Brief
Reproduce the lines of the listing below verbatim, from first to last.

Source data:
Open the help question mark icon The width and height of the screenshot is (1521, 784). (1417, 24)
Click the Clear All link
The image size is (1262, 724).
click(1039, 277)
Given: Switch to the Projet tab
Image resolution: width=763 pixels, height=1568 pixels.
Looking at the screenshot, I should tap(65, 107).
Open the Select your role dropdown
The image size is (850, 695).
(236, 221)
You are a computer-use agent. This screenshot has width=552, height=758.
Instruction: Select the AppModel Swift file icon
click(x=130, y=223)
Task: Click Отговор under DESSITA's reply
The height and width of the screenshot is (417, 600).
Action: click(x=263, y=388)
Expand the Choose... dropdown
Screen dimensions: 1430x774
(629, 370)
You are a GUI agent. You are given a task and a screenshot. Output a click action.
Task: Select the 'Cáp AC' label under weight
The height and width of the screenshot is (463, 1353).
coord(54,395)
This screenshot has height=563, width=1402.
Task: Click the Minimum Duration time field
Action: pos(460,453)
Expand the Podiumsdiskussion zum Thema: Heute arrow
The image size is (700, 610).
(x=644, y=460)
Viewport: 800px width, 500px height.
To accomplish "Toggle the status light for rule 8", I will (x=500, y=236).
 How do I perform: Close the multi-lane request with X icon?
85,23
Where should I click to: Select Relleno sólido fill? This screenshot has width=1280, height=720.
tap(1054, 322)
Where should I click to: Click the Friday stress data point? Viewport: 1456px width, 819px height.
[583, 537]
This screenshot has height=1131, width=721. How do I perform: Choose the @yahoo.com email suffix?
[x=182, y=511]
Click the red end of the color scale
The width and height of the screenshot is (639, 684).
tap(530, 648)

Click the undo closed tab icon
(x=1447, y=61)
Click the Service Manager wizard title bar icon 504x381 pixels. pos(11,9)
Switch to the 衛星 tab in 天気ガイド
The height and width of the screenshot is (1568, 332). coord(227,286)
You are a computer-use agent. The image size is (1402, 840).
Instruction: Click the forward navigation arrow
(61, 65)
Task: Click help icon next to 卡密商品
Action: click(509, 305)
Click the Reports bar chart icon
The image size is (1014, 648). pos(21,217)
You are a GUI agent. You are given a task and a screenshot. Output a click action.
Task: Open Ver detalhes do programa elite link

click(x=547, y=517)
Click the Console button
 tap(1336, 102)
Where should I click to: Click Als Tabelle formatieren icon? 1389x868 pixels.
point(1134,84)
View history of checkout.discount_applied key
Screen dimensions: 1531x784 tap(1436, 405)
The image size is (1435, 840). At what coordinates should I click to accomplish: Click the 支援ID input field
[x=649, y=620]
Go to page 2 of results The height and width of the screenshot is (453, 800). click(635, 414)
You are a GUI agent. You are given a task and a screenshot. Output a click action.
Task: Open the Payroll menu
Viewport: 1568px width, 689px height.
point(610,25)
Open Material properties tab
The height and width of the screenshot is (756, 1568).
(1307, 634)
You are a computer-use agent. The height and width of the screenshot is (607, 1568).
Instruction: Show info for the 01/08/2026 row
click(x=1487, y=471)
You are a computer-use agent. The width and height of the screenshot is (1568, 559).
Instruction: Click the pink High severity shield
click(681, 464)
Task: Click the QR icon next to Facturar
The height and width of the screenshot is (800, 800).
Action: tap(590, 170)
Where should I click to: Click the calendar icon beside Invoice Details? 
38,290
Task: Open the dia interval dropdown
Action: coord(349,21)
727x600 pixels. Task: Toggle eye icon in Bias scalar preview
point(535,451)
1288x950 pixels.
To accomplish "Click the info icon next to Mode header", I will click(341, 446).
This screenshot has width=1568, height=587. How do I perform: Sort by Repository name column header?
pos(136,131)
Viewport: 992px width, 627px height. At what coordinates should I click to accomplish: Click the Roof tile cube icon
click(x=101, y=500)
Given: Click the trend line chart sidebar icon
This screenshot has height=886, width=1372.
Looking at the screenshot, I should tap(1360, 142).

Output of the exercise
Open the help question mark icon The width and height of the screenshot is (1521, 784). (1417, 24)
Click the Clear All link
The image size is (1262, 724).
click(1039, 277)
Given: Switch to the Projet tab
Image resolution: width=763 pixels, height=1568 pixels.
Looking at the screenshot, I should tap(65, 107).
Open the Select your role dropdown
The image size is (850, 695).
(236, 221)
You are a computer-use agent. This screenshot has width=552, height=758.
Instruction: Select the AppModel Swift file icon
click(x=130, y=223)
Task: Click Отговор under DESSITA's reply
The height and width of the screenshot is (417, 600).
Action: click(x=263, y=388)
Expand the Choose... dropdown
Screen dimensions: 1430x774
(629, 370)
You are a GUI agent. You are given a task and a screenshot. Output a click action.
Task: Select the 'Cáp AC' label under weight
The height and width of the screenshot is (463, 1353).
coord(54,395)
This screenshot has height=563, width=1402.
Task: Click the Minimum Duration time field
Action: pos(460,453)
Expand the Podiumsdiskussion zum Thema: Heute arrow
The image size is (700, 610).
(x=644, y=460)
Viewport: 800px width, 500px height.
To accomplish "Toggle the status light for rule 8", I will (x=500, y=236).
 How do I perform: Close the multi-lane request with X icon?
85,23
Where should I click to: Select Relleno sólido fill? This screenshot has width=1280, height=720.
tap(1054, 322)
Where should I click to: Click the Friday stress data point? Viewport: 1456px width, 819px height.
[583, 537]
This screenshot has height=1131, width=721. How do I perform: Choose the @yahoo.com email suffix?
[x=182, y=511]
Click the red end of the color scale
The width and height of the screenshot is (639, 684).
tap(530, 648)

Click the undo closed tab icon
(x=1447, y=61)
Click the Service Manager wizard title bar icon 504x381 pixels. pos(11,9)
Switch to the 衛星 tab in 天気ガイド
The height and width of the screenshot is (1568, 332). coord(227,286)
You are a computer-use agent. The image size is (1402, 840).
Instruction: Click the forward navigation arrow
(61, 65)
Task: Click help icon next to 卡密商品
Action: click(509, 305)
Click the Reports bar chart icon
The image size is (1014, 648). pos(21,217)
You are a GUI agent. You are given a task and a screenshot. Output a click action.
Task: Open Ver detalhes do programa elite link

click(x=547, y=517)
Click the Console button
 tap(1336, 102)
Where should I click to: Click Als Tabelle formatieren icon? 1389x868 pixels.
point(1134,84)
View history of checkout.discount_applied key
Screen dimensions: 1531x784 tap(1436, 405)
The image size is (1435, 840). At what coordinates should I click to accomplish: Click the 支援ID input field
[x=649, y=620]
Go to page 2 of results The height and width of the screenshot is (453, 800). click(635, 414)
You are a GUI agent. You are given a task and a screenshot. Output a click action.
Task: Open the Payroll menu
Viewport: 1568px width, 689px height.
point(610,25)
Open Material properties tab
The height and width of the screenshot is (756, 1568).
(1307, 634)
You are a computer-use agent. The height and width of the screenshot is (607, 1568).
Instruction: Show info for the 01/08/2026 row
click(x=1487, y=471)
You are a computer-use agent. The width and height of the screenshot is (1568, 559).
Instruction: Click the pink High severity shield
click(681, 464)
Task: Click the QR icon next to Facturar
The height and width of the screenshot is (800, 800).
Action: tap(590, 170)
Where should I click to: Click the calendar icon beside Invoice Details? 
38,290
Task: Open the dia interval dropdown
Action: coord(349,21)
727x600 pixels. Task: Toggle eye icon in Bias scalar preview
point(535,451)
1288x950 pixels.
To accomplish "Click the info icon next to Mode header", I will click(341, 446).
This screenshot has width=1568, height=587. How do I perform: Sort by Repository name column header?
pos(136,131)
Viewport: 992px width, 627px height. At what coordinates should I click to accomplish: Click the Roof tile cube icon
click(x=101, y=500)
Given: Click the trend line chart sidebar icon
This screenshot has height=886, width=1372.
Looking at the screenshot, I should tap(1360, 142).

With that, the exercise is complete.